PAGE EXCERPT =>
-----

How Zionist diplomacy left Palestinians powerless

In Arab memory, the Nakba is synonymous with occupation, massacres and the displacement of millions of Palestinians from their homes. It is also closely associated with military defeat. 

Arabs, however, should also remember the political aspect of Nakba. Before May 15, 1948, Zionist diplomacy was able to garner support for the cause of establishing a Jewish homeland in Palestine from all corners of the globe. The first result was UN General Assembly Resolution 181 in November 1947. The second, and more crucial, outcome was the recognition of the nascent state of Israel in May 1948 by the world’s two leading superpowers: The Soviet Union and the United States.

Britain, through its Foreign Minister Arthur Balfour, had promised the Jews a homeland in Palestine in 1917. The next year, Edmund Allenby’s troops marched into Jerusalem, marking the beginning of three decades of British rule in Palestine. Britain, as the mandatory power in charge, failed to reconcile its conflicting promises and responsibilities toward the Palestinian Arabs and the waves of incoming Jewish immigrants. By 1948, Britain’s problems in Palestine were compounded by additional droves of Jewish immigrants coming from war-torn Europe. Furthermore, the Jewish agency and its militant wing Haganah, and other Zionist groups, waged a relentless terror campaign against the British in Palestine. The decisive factor in the British decision to transfer the Palestinian question over to the UN, however, was the pro-Zionist position of US President Harry Truman.

In the aftermath of the Second World War, the US became the main patron of the Zionist project for Palestine, inheriting Britain’s role. This shift was the most important diplomatic achievement for Zionist diplomacy.

Since 1917, the US State Department had argued that support for the Zionist project would harm US interests. And, when the question resurfaced in the aftermath of the Second World War, then-secretary of state George Marshall favored a neutral American position. The final decision, however, was in the hands of Truman.

The atrocities of the Holocaust led to a dramatic change in the position of Americans. The Zionist movement undertook an intense lobbying effort, injecting the Jewish question into the American electoral game. Truman was concerned about the Jewish vote and was quoted as saying: “I have to answer to hundreds of thousands who are anxious for the success of Zionism; I do not have hundreds of thousands of Arabs among my constituents.”

At the White House, two avid lobbyists of the Zionist project, Clark Clifford and David Niles, flanked Truman as his counsels. The US president pressured Britain to lift restrictions on Jewish immigration and land sale to Jews, compounding tensions in Palestine and leaving the British no choice but to move the matter over to the UN. Truman appointed another pro-Zionist, Maj. Gen. John Hilldring, as the head of the US delegation to the UN debate on partition.

-----

RECORDED DATA =>
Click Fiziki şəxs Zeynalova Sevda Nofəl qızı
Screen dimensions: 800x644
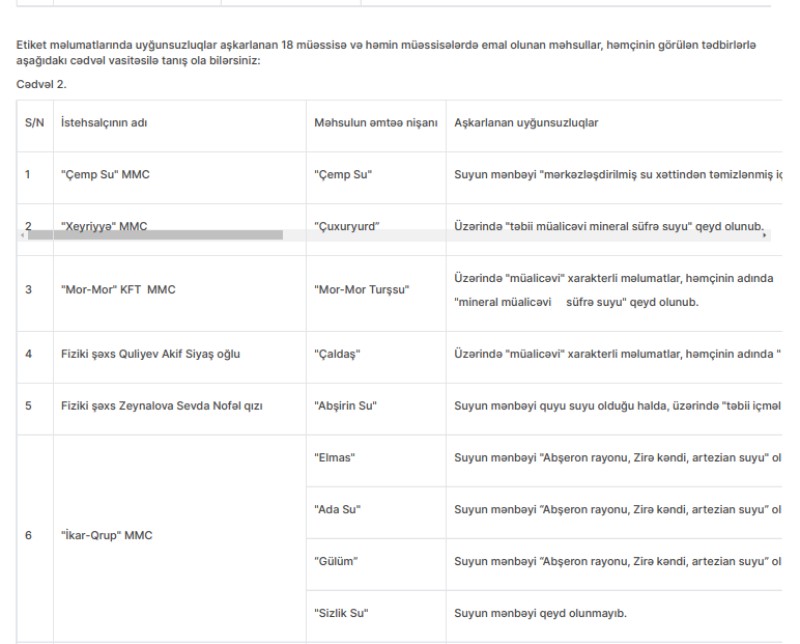[x=160, y=405]
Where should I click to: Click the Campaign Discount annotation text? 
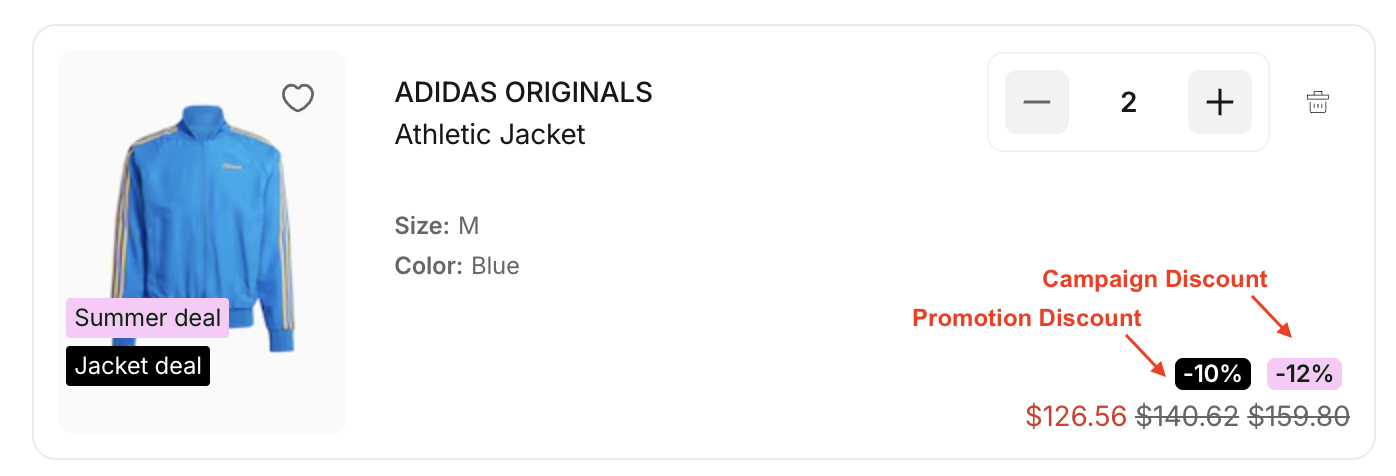pos(1155,279)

-----

REQUIREMENTS =>
#1 Decide whether each statement below agrees with the article on Zionist diplomacy. Answer yes or no, and quote the words from the article that settle it: (a) UN General Assembly Resolution 181 was passed in November 1947. (b) Secretary of State George Marshall urged the United States to back the Zionist project. (c) Truman named John Hilldring to lead the US delegation to the UN debate on partition.
#2 Proceed with the article on Zionist diplomacy, picking up after its final sentence about Hilldring's appointment.

IN RESPONSE =>
#1
(a) Yes: "The first result was UN General Assembly Resolution 181 in November 1947."
(b) No: "then-secretary of state George Marshall favored a neutral American position."
(c) Yes: "Truman appointed another pro-Zionist, Maj. Gen. John Hilldring, as the head of the US delegation to the UN debate on partition."

#2
Zionist diplomats lobbied intensively for partition at the UN. When they saw they couldn’t get enough votes, they filibustered the meeting, allowing time for more lobbying. Resolution 181 was eventually passed with 33 votes in favor, 13 against and 10 abstentions. Marshall, however, still saw no workable way to implement partition and suggested a UN trusteeship over Palestine. Truman rejected the proposal. When David Ben Gurion announced the establishment of Israel, Truman made sure the US was the first country to extend de facto recognition to the nascent state. The first de jure (legal) recognition of Israel, however, came three days later from the Soviet Union.

The motives behind Joseph Stalin’s decision to recognize Israel are still discussed. The Soviets rejected Arab arguments that the partition would be a historical injustice, yet Stalin had no ideological affinity to Zionism and was not swayed by any lobbying. With historical hindsight, some argued that he endorsed the birth of Israel in order to create shockwaves in the Arab world that would do away with old pro-West regimes and usher in leftist pro-Soviet forces. A more realistic analysis is that Stalin wanted to curtail British influence. In any case, the Soviet-Zionist honeymoon did not last long, and Moscow became the main supporter of the Arabs in their struggle against Israel.

In the months that followed May 15, 1948, the first Arab-Israeli War raged on as Truman doubled down on his pro-Zionist stance. By the end of the war, the Jews were in control of 78 percent of mandatory Palestine (22 percent more than what was allocated to them in the partition plan). The armistice negotiations following the war did little to reverse the catastrophe (Nakba) that had struck Palestine.

Fadi Esber is a founding associate at the Damascus History Foundation. He is pursuing a doctorate in history at the London School of Economics.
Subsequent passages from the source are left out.